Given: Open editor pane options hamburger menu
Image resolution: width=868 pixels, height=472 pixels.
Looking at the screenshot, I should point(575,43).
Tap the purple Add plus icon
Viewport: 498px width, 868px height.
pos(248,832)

• • •

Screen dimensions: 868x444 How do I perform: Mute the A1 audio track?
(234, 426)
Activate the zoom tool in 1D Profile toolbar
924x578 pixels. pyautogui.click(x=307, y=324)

• • •

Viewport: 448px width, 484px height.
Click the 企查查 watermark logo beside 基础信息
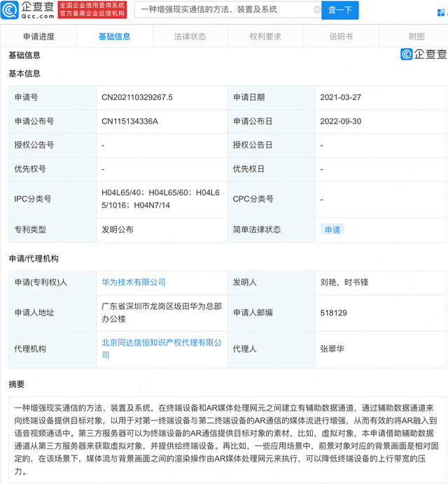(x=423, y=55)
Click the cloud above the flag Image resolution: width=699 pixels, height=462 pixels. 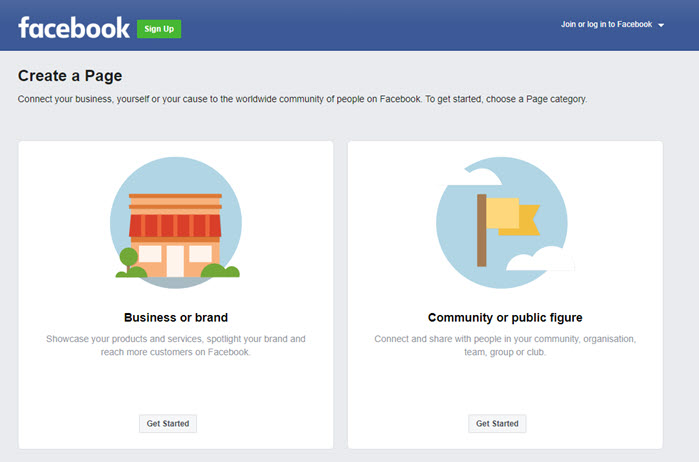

• • •

Instructions for the task
Give the lines starting at the one containing "Given: Open editor" and ending at the one containing "pos(248,832)" as a JSON list of strings, one string per line, leaving out blank lines.

Problem solution
[
  "Given: Open editor pane options hamburger menu",
  "Image resolution: width=868 pixels, height=472 pixels.",
  "Looking at the screenshot, I should point(575,43).",
  "Tap the purple Add plus icon",
  "Viewport: 498px width, 868px height.",
  "pos(248,832)"
]